I firmly believe that understanding our adversaries' motives, tactics, and the potential impact of their activities is the first step in building effective (and cost-effective) defenses.

4. Threat actors have an unending list of potential victims. They can search everywhere in a target’s infrastructure for a security gap. After a successful attack, security professionals trace back the attack and try to recover from the damage. Can the defensive team be everywhere on their client's digital infrastructure? Is it possible to patch all channels to threat?

While security teams strive to cover as much of their digital infrastructure as possible, the complexity and scale of today's ICT systems make it difficult to achieve omnipresence.

Threat actors are constantly evolving their methods, and the attack surface is so vast that it is technically and financially challenging to systematically defend against every potential vulnerability.

But with well-defined security policies, good monitoring, robust business continuity plans, and a deep understanding of threat actors, their goals, and their real-world impact, organizations can achieve "good enough" security and reduce risk to a manageable level.

5. Do you think CISOs can be held responsible for cybercrimes and damage caused to a company? Please share your perspective about it.

Cybersecurity should not be seen as the responsibility of a single executive, or even the CISO. It is like being on a sports team, everyone has to do their part.

While CISOs play a key role in developing a good cybersecurity posture and implementing appropriate measures, they are not in a position to thwart all risks. Cybersecurity is a cross-cutting issue that requires shared ownership among senior management, IT, and other employees.

This is because, in most cases, it is systemic failures that lead to breaches, so I think a systemic approach to accountability is also warranted.  Blaming the CISO alone for a successful cyberattack is like blaming the coach when a sports team loses - everyone should share some responsibility for both success and failure.

6. Being a woman in cybersecurity, what is your prime focus when you start working?

When I begin a project, my primary focus is to take a comprehensive and strategic approach to problem solving. I like to analyze issues from multiple perspectives to find solutions that are both effective, innovative and practical.

In addition, the natural female tendency to multitask and empathy helps me manage projects more effectively, ensuring that the needs of all stakeholders are considered and met.

My goal is not just to solve problems, but to raise awareness and develop sustainable solutions that add real value in the long term.

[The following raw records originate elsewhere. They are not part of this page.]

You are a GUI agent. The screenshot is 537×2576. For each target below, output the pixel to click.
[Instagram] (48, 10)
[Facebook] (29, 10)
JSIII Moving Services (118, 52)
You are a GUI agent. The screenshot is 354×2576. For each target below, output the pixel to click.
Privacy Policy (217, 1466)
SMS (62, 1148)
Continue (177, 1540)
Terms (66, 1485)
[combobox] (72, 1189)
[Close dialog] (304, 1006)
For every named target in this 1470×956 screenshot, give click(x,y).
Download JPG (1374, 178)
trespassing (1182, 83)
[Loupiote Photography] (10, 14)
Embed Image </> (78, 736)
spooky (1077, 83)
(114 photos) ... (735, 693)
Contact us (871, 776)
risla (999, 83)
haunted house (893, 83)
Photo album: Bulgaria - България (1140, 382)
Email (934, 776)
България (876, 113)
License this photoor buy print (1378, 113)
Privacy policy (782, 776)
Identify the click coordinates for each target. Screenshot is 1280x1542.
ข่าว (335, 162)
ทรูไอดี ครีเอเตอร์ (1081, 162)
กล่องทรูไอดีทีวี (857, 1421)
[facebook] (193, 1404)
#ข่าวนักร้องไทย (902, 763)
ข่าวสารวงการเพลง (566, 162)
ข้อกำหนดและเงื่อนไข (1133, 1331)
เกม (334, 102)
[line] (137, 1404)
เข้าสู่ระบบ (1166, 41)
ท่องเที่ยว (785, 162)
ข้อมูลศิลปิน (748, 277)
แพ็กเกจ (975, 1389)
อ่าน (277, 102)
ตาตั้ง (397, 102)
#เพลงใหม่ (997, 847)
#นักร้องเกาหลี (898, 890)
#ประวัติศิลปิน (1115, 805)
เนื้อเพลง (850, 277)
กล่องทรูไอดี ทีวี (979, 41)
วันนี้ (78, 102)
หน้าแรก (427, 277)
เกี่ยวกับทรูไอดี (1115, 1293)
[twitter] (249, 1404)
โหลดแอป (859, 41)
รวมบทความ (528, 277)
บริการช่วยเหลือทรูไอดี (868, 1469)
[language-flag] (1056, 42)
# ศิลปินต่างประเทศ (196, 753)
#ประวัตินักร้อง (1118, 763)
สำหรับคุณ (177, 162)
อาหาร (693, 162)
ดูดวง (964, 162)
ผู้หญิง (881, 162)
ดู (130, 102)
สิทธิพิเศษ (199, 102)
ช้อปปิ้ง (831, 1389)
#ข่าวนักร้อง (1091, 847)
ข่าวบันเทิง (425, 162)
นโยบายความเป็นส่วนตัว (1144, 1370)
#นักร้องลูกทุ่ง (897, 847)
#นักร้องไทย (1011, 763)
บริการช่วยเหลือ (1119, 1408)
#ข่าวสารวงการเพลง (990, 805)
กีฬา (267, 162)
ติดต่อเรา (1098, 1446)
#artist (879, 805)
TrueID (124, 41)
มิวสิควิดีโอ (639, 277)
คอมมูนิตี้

7. Please share a message for female cybersecurity professionals on this International Women's Day 2025. Is there a skill or approach that women need to develop or improve to thrive and make a meaningful impact to the workforce?

Women often feel uncomfortable or inadequate in technical roles, and even more so in cybersecurity. My first piece of advice is to silence those doubts and focus on recognizing and leveraging your skills and professionalism.

Cybersecurity, like any other profession, is something you can learn - just as no doctor can perform surgery without many years of study. Moreover, the field is not limited to technical roles. There is also a strong demand for professionals with strong backgrounds in communications, law, marketing, and many other fields. This means that any previous experience can be an asset, even for those who move into cybersecurity later in their careers.

Women should focus on developing a combination of hard and soft skills. Technical expertise can always be acquired, but soft skills such as critical thinking, adaptability, and problem-solving are what set professionals apart.

Finally, natural strengths such as multitasking and empathy are incredibly valuable in cybersecurity, helping to manage complex projects and successfully navigate the ever-changing threat landscape with both vertical expertise and a broad view of the issues at hand.